_Exercise goal_
Repeat the lines of the records below, from the line holding "Image resolution: width=1628" through the line holding "tap(127, 26)", inclusive.

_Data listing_
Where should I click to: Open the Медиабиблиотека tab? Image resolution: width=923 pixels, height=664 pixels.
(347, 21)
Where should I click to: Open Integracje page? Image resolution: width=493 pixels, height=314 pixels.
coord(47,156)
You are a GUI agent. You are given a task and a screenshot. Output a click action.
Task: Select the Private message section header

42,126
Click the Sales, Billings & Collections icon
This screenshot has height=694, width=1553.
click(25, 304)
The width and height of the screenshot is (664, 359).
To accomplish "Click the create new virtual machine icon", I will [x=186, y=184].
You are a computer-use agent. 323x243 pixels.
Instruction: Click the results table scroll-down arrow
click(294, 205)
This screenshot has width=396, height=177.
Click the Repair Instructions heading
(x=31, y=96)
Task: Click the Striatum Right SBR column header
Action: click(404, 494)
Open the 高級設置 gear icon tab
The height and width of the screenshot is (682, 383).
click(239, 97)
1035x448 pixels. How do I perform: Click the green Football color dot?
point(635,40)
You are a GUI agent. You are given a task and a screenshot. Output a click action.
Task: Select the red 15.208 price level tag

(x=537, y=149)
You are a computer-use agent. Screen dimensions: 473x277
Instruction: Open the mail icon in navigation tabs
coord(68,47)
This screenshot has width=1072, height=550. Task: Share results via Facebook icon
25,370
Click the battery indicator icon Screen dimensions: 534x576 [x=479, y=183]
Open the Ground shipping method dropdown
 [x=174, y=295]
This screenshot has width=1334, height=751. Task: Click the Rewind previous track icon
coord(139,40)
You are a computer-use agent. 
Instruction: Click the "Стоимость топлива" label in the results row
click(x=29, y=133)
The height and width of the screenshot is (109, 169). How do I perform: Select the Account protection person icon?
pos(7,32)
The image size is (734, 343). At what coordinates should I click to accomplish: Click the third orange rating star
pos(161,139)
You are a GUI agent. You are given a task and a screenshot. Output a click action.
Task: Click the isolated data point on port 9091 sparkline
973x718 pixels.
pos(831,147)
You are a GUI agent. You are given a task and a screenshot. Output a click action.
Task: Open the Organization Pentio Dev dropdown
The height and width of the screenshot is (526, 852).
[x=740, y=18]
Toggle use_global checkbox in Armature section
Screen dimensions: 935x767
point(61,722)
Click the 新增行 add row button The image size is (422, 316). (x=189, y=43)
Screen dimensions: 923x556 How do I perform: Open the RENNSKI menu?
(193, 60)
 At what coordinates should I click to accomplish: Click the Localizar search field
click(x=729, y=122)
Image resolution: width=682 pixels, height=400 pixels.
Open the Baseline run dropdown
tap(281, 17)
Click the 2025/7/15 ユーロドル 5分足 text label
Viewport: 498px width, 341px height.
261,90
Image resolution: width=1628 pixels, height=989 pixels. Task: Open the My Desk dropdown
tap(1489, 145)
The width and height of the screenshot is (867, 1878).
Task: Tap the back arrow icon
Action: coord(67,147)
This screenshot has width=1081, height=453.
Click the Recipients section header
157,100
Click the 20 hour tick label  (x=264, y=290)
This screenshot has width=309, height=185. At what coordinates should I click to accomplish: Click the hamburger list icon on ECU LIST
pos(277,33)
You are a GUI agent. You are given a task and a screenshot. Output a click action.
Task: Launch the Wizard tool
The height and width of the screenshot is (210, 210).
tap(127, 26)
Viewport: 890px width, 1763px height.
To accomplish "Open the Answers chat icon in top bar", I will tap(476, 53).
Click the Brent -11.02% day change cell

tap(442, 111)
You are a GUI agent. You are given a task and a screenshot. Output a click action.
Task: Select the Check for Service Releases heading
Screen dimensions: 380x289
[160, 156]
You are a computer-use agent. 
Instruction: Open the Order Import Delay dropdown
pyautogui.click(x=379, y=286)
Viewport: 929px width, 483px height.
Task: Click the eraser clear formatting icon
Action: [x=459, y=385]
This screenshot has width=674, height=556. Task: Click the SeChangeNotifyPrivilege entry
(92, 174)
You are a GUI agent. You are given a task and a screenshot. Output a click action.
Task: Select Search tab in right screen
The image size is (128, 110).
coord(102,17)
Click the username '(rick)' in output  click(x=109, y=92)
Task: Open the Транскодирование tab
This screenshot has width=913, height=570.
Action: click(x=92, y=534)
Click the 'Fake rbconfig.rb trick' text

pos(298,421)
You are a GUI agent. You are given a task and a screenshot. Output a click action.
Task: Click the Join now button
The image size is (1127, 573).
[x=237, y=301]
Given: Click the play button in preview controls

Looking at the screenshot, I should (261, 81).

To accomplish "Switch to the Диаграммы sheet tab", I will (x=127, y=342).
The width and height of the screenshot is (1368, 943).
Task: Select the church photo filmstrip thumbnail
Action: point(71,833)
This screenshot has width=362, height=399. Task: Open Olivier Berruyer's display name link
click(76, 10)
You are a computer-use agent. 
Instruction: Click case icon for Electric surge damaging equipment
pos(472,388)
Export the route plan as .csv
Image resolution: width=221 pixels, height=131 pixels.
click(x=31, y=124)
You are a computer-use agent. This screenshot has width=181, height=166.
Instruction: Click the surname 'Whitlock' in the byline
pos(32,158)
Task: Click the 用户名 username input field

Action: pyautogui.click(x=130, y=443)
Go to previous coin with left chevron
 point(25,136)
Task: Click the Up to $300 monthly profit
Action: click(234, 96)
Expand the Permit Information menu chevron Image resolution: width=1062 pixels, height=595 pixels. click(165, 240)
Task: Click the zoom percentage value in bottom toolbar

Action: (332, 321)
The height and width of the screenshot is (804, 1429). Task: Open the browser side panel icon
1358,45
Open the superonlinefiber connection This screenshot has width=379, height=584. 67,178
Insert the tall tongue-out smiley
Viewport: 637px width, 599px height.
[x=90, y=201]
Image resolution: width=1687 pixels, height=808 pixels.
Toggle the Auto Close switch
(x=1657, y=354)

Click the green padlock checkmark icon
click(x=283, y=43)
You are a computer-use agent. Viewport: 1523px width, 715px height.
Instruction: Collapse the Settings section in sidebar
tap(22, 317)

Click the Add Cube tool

_Answer to the task_
Image resolution: width=1628 pixels, height=989 pixels. Task: Open the My Desk dropdown
tap(1489, 145)
The width and height of the screenshot is (867, 1878).
Task: Tap the back arrow icon
Action: coord(67,147)
This screenshot has width=1081, height=453.
Click the Recipients section header
157,100
Click the 20 hour tick label  (x=264, y=290)
This screenshot has width=309, height=185. At what coordinates should I click to accomplish: Click the hamburger list icon on ECU LIST
pos(277,33)
You are a GUI agent. You are given a task and a screenshot. Output a click action.
Task: Launch the Wizard tool
The height and width of the screenshot is (210, 210).
tap(127, 26)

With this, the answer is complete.